Down to the final line, print the records again exactly.
◆ ◆ ◆ ◆ ◆ ◆ ◆
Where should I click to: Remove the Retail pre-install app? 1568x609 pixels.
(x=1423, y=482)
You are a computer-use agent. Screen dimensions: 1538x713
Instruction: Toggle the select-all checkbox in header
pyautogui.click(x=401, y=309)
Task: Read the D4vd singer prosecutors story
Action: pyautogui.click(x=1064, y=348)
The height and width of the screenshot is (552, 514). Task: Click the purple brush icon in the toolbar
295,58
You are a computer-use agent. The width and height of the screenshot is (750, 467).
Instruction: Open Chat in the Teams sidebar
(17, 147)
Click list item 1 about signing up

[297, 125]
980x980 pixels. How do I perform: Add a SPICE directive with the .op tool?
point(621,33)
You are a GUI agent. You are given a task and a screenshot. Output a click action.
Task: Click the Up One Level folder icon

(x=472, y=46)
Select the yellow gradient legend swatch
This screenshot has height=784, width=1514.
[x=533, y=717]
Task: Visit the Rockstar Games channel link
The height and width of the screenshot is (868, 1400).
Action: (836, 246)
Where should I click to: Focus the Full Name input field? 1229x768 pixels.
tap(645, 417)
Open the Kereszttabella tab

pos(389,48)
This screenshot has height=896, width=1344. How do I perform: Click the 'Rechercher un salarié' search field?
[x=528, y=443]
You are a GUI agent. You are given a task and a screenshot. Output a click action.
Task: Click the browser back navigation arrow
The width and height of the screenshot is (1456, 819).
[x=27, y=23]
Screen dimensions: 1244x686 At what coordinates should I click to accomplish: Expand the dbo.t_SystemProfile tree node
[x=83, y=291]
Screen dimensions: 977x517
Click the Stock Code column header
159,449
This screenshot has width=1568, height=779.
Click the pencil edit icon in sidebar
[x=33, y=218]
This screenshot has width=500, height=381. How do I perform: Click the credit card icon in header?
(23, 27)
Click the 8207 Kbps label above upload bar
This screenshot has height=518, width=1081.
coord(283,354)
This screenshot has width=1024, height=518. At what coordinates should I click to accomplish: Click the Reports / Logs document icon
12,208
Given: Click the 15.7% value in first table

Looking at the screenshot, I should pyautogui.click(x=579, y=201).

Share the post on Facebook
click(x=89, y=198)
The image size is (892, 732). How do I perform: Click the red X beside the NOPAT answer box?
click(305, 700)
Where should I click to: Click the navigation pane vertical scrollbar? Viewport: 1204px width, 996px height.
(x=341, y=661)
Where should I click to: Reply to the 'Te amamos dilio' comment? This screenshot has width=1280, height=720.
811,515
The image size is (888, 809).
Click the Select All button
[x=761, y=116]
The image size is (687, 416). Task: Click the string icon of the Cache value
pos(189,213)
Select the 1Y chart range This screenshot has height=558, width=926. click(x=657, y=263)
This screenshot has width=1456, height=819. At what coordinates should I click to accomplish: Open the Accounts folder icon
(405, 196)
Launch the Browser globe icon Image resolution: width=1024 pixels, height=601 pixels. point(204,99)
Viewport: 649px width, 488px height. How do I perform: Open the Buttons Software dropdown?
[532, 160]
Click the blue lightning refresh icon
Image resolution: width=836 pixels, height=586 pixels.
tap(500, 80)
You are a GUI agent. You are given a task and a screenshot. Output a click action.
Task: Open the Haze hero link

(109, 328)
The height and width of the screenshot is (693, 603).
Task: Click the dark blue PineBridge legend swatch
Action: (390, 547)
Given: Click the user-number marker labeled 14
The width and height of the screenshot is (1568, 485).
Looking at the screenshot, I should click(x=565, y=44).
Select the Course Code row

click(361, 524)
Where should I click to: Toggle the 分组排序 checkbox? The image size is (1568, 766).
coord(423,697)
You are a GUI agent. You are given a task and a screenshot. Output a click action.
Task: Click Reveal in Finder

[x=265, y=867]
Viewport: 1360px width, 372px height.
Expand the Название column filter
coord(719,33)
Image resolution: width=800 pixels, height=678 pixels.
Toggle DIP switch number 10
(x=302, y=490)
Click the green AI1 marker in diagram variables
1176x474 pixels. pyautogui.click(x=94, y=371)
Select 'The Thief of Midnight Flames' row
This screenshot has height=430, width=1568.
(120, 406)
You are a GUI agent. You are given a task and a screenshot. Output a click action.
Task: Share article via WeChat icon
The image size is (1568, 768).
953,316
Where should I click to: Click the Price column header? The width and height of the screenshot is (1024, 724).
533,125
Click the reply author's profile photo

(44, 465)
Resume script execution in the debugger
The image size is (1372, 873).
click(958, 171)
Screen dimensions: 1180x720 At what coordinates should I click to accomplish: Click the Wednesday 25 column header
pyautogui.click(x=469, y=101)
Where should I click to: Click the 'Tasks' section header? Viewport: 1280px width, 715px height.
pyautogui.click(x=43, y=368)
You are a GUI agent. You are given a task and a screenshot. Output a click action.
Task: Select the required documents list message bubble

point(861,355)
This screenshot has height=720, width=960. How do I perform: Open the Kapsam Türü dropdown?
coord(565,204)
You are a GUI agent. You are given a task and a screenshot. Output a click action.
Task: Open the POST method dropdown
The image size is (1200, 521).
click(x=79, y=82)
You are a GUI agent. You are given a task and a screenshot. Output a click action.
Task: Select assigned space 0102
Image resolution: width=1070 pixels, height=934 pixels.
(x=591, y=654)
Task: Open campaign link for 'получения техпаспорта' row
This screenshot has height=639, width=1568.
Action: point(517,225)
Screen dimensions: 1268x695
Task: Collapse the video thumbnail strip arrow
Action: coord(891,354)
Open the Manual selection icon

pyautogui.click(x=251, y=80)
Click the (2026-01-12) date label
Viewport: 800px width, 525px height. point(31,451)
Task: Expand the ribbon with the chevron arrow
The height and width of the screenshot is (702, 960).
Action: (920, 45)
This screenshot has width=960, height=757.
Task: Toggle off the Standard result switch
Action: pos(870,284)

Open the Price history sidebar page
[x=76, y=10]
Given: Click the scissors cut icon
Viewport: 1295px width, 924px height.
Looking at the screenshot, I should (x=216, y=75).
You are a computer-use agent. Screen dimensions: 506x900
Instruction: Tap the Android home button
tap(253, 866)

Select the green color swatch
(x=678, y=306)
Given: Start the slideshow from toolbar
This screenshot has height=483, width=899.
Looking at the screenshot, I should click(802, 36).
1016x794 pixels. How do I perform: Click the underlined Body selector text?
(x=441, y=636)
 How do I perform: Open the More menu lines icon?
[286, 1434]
◆ ◆ ◆ ◆ ◆ ◆ ◆
# [EXPECTED ANSWER]
Where should I click to: Remove the Retail pre-install app? 1568x609 pixels.
(x=1423, y=482)
You are a computer-use agent. Screen dimensions: 1538x713
Instruction: Toggle the select-all checkbox in header
pyautogui.click(x=401, y=309)
Task: Read the D4vd singer prosecutors story
Action: pyautogui.click(x=1064, y=348)
The height and width of the screenshot is (552, 514). Task: Click the purple brush icon in the toolbar
295,58
You are a computer-use agent. The width and height of the screenshot is (750, 467).
Instruction: Open Chat in the Teams sidebar
(17, 147)
Click list item 1 about signing up

[297, 125]
980x980 pixels. How do I perform: Add a SPICE directive with the .op tool?
point(621,33)
You are a GUI agent. You are given a task and a screenshot. Output a click action.
Task: Click the Up One Level folder icon

(x=472, y=46)
Select the yellow gradient legend swatch
This screenshot has height=784, width=1514.
[x=533, y=717]
Task: Visit the Rockstar Games channel link
The height and width of the screenshot is (868, 1400).
Action: (836, 246)
Where should I click to: Focus the Full Name input field? 1229x768 pixels.
tap(645, 417)
Open the Kereszttabella tab

pos(389,48)
This screenshot has height=896, width=1344. How do I perform: Click the 'Rechercher un salarié' search field?
[x=528, y=443]
You are a GUI agent. You are given a task and a screenshot. Output a click action.
Task: Click the browser back navigation arrow
The width and height of the screenshot is (1456, 819).
[x=27, y=23]
Screen dimensions: 1244x686 At what coordinates should I click to accomplish: Expand the dbo.t_SystemProfile tree node
[x=83, y=291]
Screen dimensions: 977x517
Click the Stock Code column header
159,449
This screenshot has width=1568, height=779.
Click the pencil edit icon in sidebar
[x=33, y=218]
This screenshot has width=500, height=381. How do I perform: Click the credit card icon in header?
(23, 27)
Click the 8207 Kbps label above upload bar
This screenshot has height=518, width=1081.
coord(283,354)
This screenshot has width=1024, height=518. At what coordinates should I click to accomplish: Click the Reports / Logs document icon
12,208
Given: Click the 15.7% value in first table

Looking at the screenshot, I should pyautogui.click(x=579, y=201).

Share the post on Facebook
click(x=89, y=198)
The image size is (892, 732). How do I perform: Click the red X beside the NOPAT answer box?
click(305, 700)
Where should I click to: Click the navigation pane vertical scrollbar? Viewport: 1204px width, 996px height.
(x=341, y=661)
Where should I click to: Reply to the 'Te amamos dilio' comment? This screenshot has width=1280, height=720.
811,515
The image size is (888, 809).
Click the Select All button
[x=761, y=116]
The image size is (687, 416). Task: Click the string icon of the Cache value
pos(189,213)
Select the 1Y chart range This screenshot has height=558, width=926. click(x=657, y=263)
This screenshot has width=1456, height=819. At what coordinates should I click to accomplish: Open the Accounts folder icon
(405, 196)
Launch the Browser globe icon Image resolution: width=1024 pixels, height=601 pixels. point(204,99)
Viewport: 649px width, 488px height. How do I perform: Open the Buttons Software dropdown?
[532, 160]
Click the blue lightning refresh icon
Image resolution: width=836 pixels, height=586 pixels.
tap(500, 80)
You are a GUI agent. You are given a task and a screenshot. Output a click action.
Task: Open the Haze hero link

(109, 328)
The height and width of the screenshot is (693, 603).
Task: Click the dark blue PineBridge legend swatch
Action: (390, 547)
Given: Click the user-number marker labeled 14
The width and height of the screenshot is (1568, 485).
Looking at the screenshot, I should click(x=565, y=44).
Select the Course Code row

click(361, 524)
Where should I click to: Toggle the 分组排序 checkbox? The image size is (1568, 766).
coord(423,697)
You are a GUI agent. You are given a task and a screenshot. Output a click action.
Task: Click Reveal in Finder

[x=265, y=867]
Viewport: 1360px width, 372px height.
Expand the Название column filter
coord(719,33)
Image resolution: width=800 pixels, height=678 pixels.
Toggle DIP switch number 10
(x=302, y=490)
Click the green AI1 marker in diagram variables
1176x474 pixels. pyautogui.click(x=94, y=371)
Select 'The Thief of Midnight Flames' row
This screenshot has height=430, width=1568.
(120, 406)
You are a GUI agent. You are given a task and a screenshot. Output a click action.
Task: Share article via WeChat icon
The image size is (1568, 768).
953,316
Where should I click to: Click the Price column header? The width and height of the screenshot is (1024, 724).
533,125
Click the reply author's profile photo

(44, 465)
Resume script execution in the debugger
The image size is (1372, 873).
click(958, 171)
Screen dimensions: 1180x720 At what coordinates should I click to accomplish: Click the Wednesday 25 column header
pyautogui.click(x=469, y=101)
Where should I click to: Click the 'Tasks' section header? Viewport: 1280px width, 715px height.
pyautogui.click(x=43, y=368)
You are a GUI agent. You are given a task and a screenshot. Output a click action.
Task: Select the required documents list message bubble

point(861,355)
This screenshot has height=720, width=960. How do I perform: Open the Kapsam Türü dropdown?
coord(565,204)
You are a GUI agent. You are given a task and a screenshot. Output a click action.
Task: Open the POST method dropdown
The image size is (1200, 521).
click(x=79, y=82)
You are a GUI agent. You are given a task and a screenshot. Output a click action.
Task: Select assigned space 0102
Image resolution: width=1070 pixels, height=934 pixels.
(x=591, y=654)
Task: Open campaign link for 'получения техпаспорта' row
This screenshot has height=639, width=1568.
Action: point(517,225)
Screen dimensions: 1268x695
Task: Collapse the video thumbnail strip arrow
Action: coord(891,354)
Open the Manual selection icon

pyautogui.click(x=251, y=80)
Click the (2026-01-12) date label
Viewport: 800px width, 525px height. point(31,451)
Task: Expand the ribbon with the chevron arrow
The height and width of the screenshot is (702, 960).
Action: (920, 45)
This screenshot has width=960, height=757.
Task: Toggle off the Standard result switch
Action: pos(870,284)

Open the Price history sidebar page
[x=76, y=10]
Given: Click the scissors cut icon
Viewport: 1295px width, 924px height.
Looking at the screenshot, I should (x=216, y=75).
You are a computer-use agent. Screen dimensions: 506x900
Instruction: Tap the Android home button
tap(253, 866)

Select the green color swatch
(x=678, y=306)
Given: Start the slideshow from toolbar
This screenshot has height=483, width=899.
Looking at the screenshot, I should click(802, 36).
1016x794 pixels. How do I perform: Click the underlined Body selector text?
(x=441, y=636)
 How do I perform: Open the More menu lines icon?
[286, 1434]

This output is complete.